TASKS TO COMPLETE:
• A. Can you condense the paragraph of the SSVP docking text that begins "SSVP consists of two components" into a short list that keeps its main facts?
• B. Will you carry on the SSVP docking text from its last sentence, keeping the same encyclopedic style?

PROVIDED PASSAGE:
SSVP consists of two components; an active probe, and a passive drogue. The probe enters the drogue, and its tip is grasped by soft-capture latches which are then retracted using electrically driven motors to provide close alignment. Eight hard-capture locks then firmly attach the two spacecraft. After hard docking, the pressure between spacecraft is equalized using the Interface Leak Check System.

The port contains a transfer tunnel, with an internal diameter of 800 mm. The ring surrounding this tunnel also includes a number of connectors, providing for transfer of power, data, and fuel between two docked vehicles.

==Hybrids==
A "hybrid" version, combining the design of SSVP and APAS-95, is also available, used for permanent docking of space station modules. This version uses the probe-and-drogue design of the standard SSVP, but with a hard-dock collar from APAS-95. The APAS-95 collar has twelve latches instead of the eight of standard SSVP. This variant is known as SSVP-M8000.

These hybrid SSVP ports are used to permanently connect Pirs, Nauka, Poisk and Zarya to Zvezda and Prichal to Nauka.

EXERCISE DATA:
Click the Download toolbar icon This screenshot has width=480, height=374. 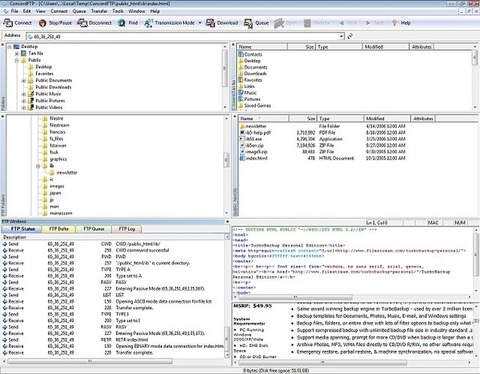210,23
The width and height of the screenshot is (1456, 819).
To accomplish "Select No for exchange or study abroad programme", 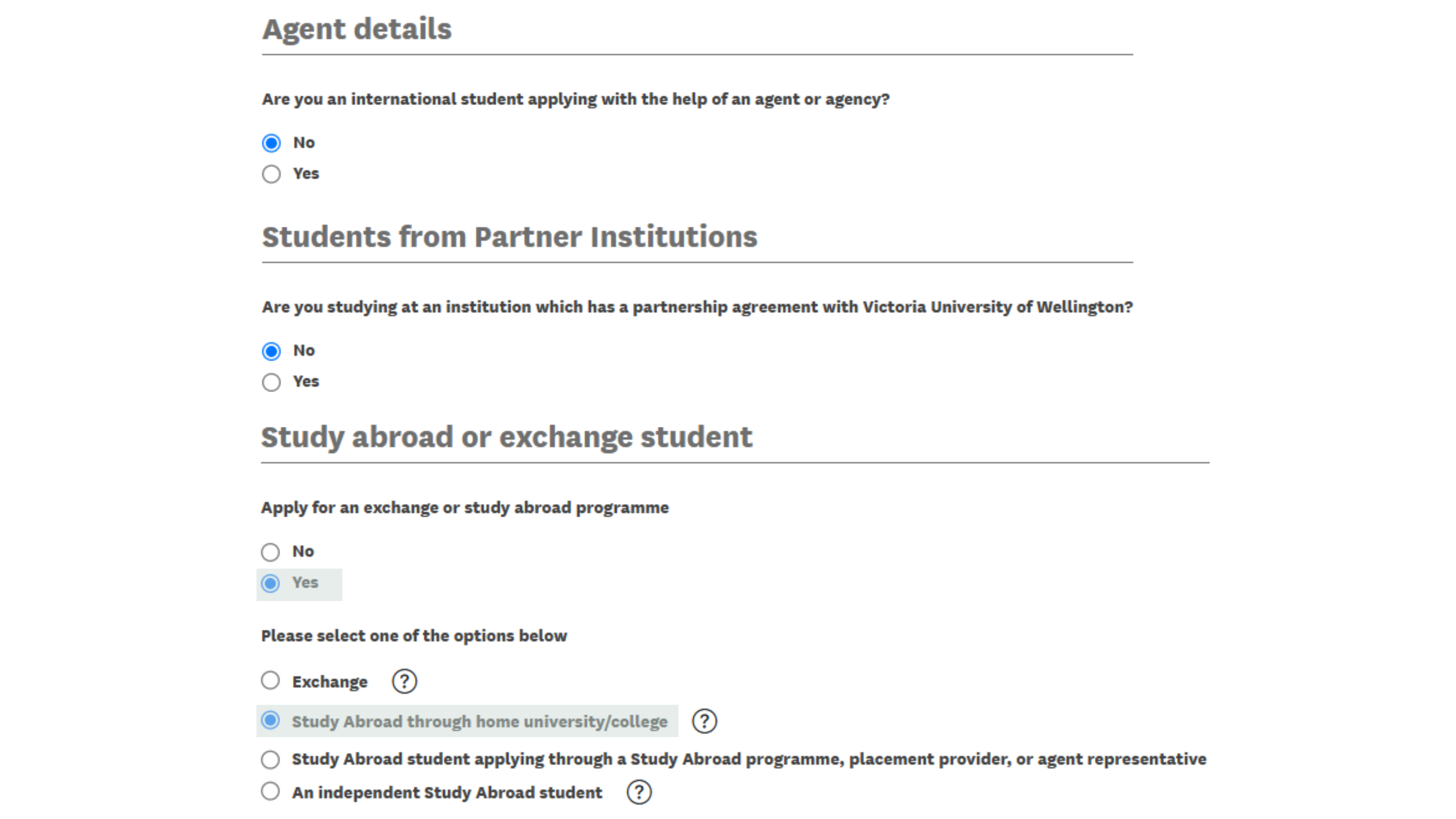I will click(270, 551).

* * *

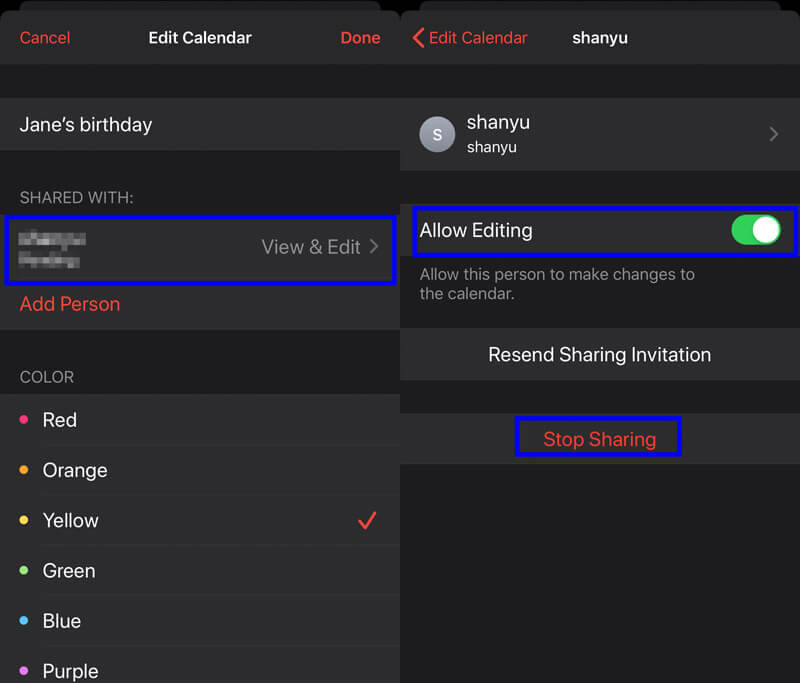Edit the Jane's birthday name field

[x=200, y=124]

RESPONSES BY ITEM NUMBER:
• A.
- SSVP has two components: an active probe and a passive drogue.
- The probe enters the drogue. Soft-capture latches grasp its tip and are retracted by electrically driven motors to provide close alignment.
- Eight hard-capture locks then firmly attach the two spacecraft.
- After hard docking, the Interface Leak Check System equalizes the pressure between the spacecraft.

• B.
Modified Passive hybrids of SSVP-M8000 are used on lateral ports of Prichal and are known as SSPA-GB 1/2.

==Adapter Ring==
It converts passive Hybrid SSVP-M8000 Docking System to passive SSVP-G4000. The docking ring initially used for Soyuz MS-18 and Progress MS-17 docking on Nauka until detached by Progress MS-17 inflight for Prichal module arrived on ISS. This adapter is termed as SSPA-GM. It was made for the Nauka nadir and Prichal nadir ports of the International Space Station, where Soyuz and Progress spacecraft had to dock to a port designated for modules. Before removal of SSPA-GM, the docking ring is 80 cm in diameter; that becomes 120 cm after removal.